Based on the above it should be necessary to consider that for most CPTII deficiency patients the current guidelines on carbohydrates intake may not be adequate for the prevention of muscle conditions due to the disease, or for satisfying the metabolic requests of fat oxidation, potentially decreasing the already compromised mitochondrial transport capacity. Other possible nutrient ratios need to be investigated, especially as regards carbohydrates Vs proteins (e.g., 50–55% carbohydrates and 25–30% proteins) as described by Scott et al. (1991), maintaining fats intake at 20% of energy (considered the minimum fats intake to ensure adequacy for essential FAs and fat-soluble vitamins) (Harcombe, 2019). Reducing the carbohydrates content of the diet, by replacing a part of carbohydrates with proteins, may have several positive effects: (1) decreasing both hyperglycemia and hyperinsulinemia, due to different glycemic regulation of proteins compared to carbohydrates (Phillips et al., 2020); (2) increasing fatty acid oxidation in skeletal muscle, reducing muscle fat deposition and preventing insulin resistance (Phillips et al., 2020); (3) stimulating muscle protein synthesis (Phillips et al., 2020) to support muscle recovery after MIIT and RT; (4) generating a part of glucose, via gluconeogenesis, but in a slower way than directly from the carbohydrates (Phillips et al., 2020). Recommendations to use carbohydrates-concentrated foods, snacks, sports bars or liquid beverages should remain limited to MIIT and/or RT sessions (before, during and soon after), with the aim of supporting exercise time-related energy delivery (Parimbelli et al., 2021).

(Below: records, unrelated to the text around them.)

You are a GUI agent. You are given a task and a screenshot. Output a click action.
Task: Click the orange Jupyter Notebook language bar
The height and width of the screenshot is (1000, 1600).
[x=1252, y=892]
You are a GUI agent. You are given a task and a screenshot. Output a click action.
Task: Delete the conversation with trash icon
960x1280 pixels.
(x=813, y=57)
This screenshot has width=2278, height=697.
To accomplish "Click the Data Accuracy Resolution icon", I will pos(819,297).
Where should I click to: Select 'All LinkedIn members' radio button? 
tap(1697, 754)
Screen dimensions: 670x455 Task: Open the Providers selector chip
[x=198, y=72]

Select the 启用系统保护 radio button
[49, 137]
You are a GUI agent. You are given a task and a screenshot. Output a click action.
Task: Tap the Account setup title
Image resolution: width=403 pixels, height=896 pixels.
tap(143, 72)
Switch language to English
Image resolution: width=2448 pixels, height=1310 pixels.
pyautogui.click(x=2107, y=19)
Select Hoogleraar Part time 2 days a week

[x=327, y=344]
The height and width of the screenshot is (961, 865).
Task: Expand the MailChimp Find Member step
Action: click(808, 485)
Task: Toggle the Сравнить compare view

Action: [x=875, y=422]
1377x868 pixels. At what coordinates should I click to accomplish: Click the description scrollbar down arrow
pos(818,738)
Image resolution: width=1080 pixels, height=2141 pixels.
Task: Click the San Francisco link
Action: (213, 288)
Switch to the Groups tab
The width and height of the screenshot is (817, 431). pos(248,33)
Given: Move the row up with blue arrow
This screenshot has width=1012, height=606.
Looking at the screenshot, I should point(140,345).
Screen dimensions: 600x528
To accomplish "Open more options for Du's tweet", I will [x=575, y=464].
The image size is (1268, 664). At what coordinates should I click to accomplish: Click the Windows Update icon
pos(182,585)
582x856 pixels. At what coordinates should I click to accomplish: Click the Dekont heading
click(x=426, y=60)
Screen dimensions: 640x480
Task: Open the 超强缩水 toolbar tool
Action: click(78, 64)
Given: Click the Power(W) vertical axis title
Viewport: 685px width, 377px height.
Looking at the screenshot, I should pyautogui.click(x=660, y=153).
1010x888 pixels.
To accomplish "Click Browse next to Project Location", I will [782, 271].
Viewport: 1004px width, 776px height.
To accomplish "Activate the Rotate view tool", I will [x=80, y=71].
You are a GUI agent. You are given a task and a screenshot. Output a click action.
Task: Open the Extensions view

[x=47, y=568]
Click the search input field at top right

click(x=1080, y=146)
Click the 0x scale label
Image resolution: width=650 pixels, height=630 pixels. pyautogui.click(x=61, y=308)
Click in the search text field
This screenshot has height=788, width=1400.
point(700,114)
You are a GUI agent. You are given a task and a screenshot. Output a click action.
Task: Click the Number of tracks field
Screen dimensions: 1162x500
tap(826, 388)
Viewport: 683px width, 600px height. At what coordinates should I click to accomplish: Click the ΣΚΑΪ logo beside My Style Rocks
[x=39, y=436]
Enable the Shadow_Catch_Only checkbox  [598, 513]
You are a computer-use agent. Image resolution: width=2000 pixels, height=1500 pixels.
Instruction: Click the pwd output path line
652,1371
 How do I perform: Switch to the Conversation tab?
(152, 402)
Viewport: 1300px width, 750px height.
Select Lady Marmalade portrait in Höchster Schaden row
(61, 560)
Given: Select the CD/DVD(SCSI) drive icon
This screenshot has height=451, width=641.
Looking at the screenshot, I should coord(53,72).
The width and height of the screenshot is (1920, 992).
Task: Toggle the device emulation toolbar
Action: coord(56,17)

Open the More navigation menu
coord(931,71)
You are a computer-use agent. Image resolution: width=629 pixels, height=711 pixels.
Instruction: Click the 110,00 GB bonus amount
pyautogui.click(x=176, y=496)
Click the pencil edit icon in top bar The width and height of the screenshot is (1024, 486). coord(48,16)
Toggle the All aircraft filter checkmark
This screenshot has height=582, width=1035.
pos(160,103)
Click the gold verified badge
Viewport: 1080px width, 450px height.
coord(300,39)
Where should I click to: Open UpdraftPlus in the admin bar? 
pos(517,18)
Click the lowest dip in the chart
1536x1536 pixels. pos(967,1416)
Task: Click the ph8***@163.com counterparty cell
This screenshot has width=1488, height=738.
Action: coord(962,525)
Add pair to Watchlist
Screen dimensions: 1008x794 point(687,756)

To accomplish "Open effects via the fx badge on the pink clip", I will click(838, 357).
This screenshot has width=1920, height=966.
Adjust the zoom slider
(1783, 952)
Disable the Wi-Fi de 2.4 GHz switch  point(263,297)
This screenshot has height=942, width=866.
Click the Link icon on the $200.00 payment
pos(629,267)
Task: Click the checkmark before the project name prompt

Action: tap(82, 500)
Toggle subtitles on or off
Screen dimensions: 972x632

Potential Supplements in CPTII Deficiency
Apart from some attempts based on the use of fibrates (Djouadi and Bastin, 2008; Bonnefont et al., 2010), at present there are no approved drugs for the treatment of the disease. This has led researchers to speculate on possible adjuvant approaches based on the use of dietary supplements. Some compounds have historically been suggested to support lipid metabolism (i.e., carnitine, medium chain triglycerides), with the aim of positively impacting on the frequency of muscle events, although the literature shows concerns and/or conflicting positions on this matter (Roe et al., 2008; Gnoni et al., 2020; Sawicka et al., 2020). Other supplement categories (e.g., creatine, essential amino acids, etc.) with strong evidence in muscle health/performance, but not conventionally used in CPTII deficiency and only speculative at this stage, could instead be potentially proposed to promote muscle bioenergetics and remodeling and/or to manage clinical symptoms in these patients (Table 1).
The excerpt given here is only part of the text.